Ближе к вечеру наша компания собралась в гроте. Влажный камень блестел в свете фонарей, шляпки грибов светились, словно усыпанные мириадами крошечных светлячков. Мы болтали о пустяках, как вдруг послышались голоса:
— Котов! Остин! — кричало эхо. — Пришвин! Кирби! Вы где?

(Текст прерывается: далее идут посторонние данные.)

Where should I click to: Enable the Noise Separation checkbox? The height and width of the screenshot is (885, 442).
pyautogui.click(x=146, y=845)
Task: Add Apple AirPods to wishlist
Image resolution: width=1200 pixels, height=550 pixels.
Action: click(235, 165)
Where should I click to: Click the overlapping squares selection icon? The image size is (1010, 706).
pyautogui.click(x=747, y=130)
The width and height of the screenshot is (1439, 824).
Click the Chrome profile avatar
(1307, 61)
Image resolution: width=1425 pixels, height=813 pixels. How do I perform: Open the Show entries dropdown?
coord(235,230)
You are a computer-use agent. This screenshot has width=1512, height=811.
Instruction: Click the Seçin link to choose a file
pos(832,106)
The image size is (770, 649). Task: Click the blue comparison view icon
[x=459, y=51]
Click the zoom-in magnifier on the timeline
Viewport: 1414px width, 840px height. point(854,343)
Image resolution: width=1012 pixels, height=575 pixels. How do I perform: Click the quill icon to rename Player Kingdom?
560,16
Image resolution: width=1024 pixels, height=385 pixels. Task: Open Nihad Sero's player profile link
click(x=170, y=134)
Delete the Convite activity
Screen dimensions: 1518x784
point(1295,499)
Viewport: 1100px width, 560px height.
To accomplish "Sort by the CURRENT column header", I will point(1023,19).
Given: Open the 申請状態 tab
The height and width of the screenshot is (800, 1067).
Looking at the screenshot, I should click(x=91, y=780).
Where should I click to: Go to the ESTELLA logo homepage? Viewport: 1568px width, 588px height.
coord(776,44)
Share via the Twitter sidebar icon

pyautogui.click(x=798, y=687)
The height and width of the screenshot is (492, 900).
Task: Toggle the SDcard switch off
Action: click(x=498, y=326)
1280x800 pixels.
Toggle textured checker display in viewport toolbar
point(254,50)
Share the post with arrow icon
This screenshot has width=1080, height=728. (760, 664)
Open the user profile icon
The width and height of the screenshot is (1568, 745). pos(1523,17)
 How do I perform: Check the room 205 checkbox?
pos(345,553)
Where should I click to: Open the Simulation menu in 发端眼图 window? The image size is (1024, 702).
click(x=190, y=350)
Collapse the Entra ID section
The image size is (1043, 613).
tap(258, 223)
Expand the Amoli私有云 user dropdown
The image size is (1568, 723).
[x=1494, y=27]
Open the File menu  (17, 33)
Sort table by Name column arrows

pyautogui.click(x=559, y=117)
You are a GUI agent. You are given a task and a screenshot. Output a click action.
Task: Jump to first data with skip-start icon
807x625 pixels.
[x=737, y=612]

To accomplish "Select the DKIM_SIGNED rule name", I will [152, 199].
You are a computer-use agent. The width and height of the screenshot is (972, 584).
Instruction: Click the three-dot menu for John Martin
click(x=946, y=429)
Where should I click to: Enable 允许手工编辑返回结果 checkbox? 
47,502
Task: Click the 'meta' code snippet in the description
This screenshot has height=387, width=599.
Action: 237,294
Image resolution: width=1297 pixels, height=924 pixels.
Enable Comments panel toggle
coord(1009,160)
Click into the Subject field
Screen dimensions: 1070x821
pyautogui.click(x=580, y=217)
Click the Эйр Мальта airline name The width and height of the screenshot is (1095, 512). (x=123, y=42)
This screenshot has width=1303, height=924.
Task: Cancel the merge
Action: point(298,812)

Мы удивленно переглянулись.
— Это наши! — обрадовалась Сара.
Мы бежали к завалу, не разбирая дороги. Впереди виднелся яркий солнечный свет, звучали знакомые голоса:
— Кирби! Остин!
— Котов! Бегите сюда!
Когда мы попали в лагерь, то не поверили своим глазам. На его месте сиял огнями город! Высокие дома с лоснящимися зеркальными фасадами, узкие улочки с горящими фонарями и зеленые клумбы, засаженные цветами и сиренью. Рай, мечта. Коллеги восхищенно расспрашивали о случившемся и угощали отменным жареным мясом. Все они даже на день не постарели, и по-прежнему носили скучную серую форму. Я пытался понять, как так вышло? Сколько прошло времени? Ведь за несколько дней города не возводятся. Но ответов не было.
Наконец-то началась счастливая жизнь, о которой я так мечтал. Мы с Сарой сидели на веранде нашего дома, и пили горячий кофе. Она смотрела на изумрудное небо, где ярко светило солнце, и улыбалась. Я хотел сказать, как сильно ее люблю, но слова вдруг застряли в горле, и я увидел, как солнце почернело.
Я закашлялся, дыхание сперло. Боль пронзила тело тысячью раскаленных игл.
— Сара… помоги… — захрипел я, жадно хватая ртом воздух.
Но она продолжала глядеть в небо и улыбаться.
Со стоном я повалился на пол, меня рвало, в висках пульсировало. С ужасом я смотрел, как на серой куртке проступает кровь. Что-то драло мне грудь.
Я орал не своим голосом. Давился воплем, харкал слизью. Кругом пугающая чернота. Холодно… Как же холодно! С трудом я открыл глаза, но не увидел сияющего города. Темнота. Сырая, грязная. От нее несет гнилью и сиренью.
Рыжик драл мне грудь. Злобно рычал и срывал когтями нечто липкое и твердое, что служило мне коконом и мешало дышать. Неимоверных усилий стоило выбраться из этой тюрьмы. Каждое движение простреливало болью, голова кружилась. Кое-как я нащупал в кармане фонарь.
Я лежал на земле, средь желтых и зеленых шляпок грибов. Ноги обвивали мясистые черные лианы, и стоило вырваться, как те пульсировали и снова липли к телу. Рядом я увидел еще четыре кокона, похожих на саркофаги.
— Господи…
Что было сил, я бросился к первому кокону и стал рвать лианы. По рукам тек липкий черный сок, нестерпимо воняло сиренью. Наконец показалось бледное лицо, заросшее щетиной. Генка!
— Ну же! Давай! — я хлестал Гену по щекам. — Давай! Очнись! — я бил снова и снова, пока не понял, что он мертв.
Рухнув на пол, я взвыл. Сара… Мучительно-долгие секунды я боролся со страхом и слабостью. Подполз к следующему кокону. Кирби. Мертв. Следующий… Иван тоже мертв.
Руки дрожали, сердце билось о ребра.
— Нет! Нет! Сара!
Я остервенело рвал лианы последнего кокона. Хватался за стебли, драл их зубами. Крошил, мял, выдирал с корнем. Наконец показалось ее бледное лицо — прекрасное и умиротворенное дурманом — губы черные, глаза закрыты.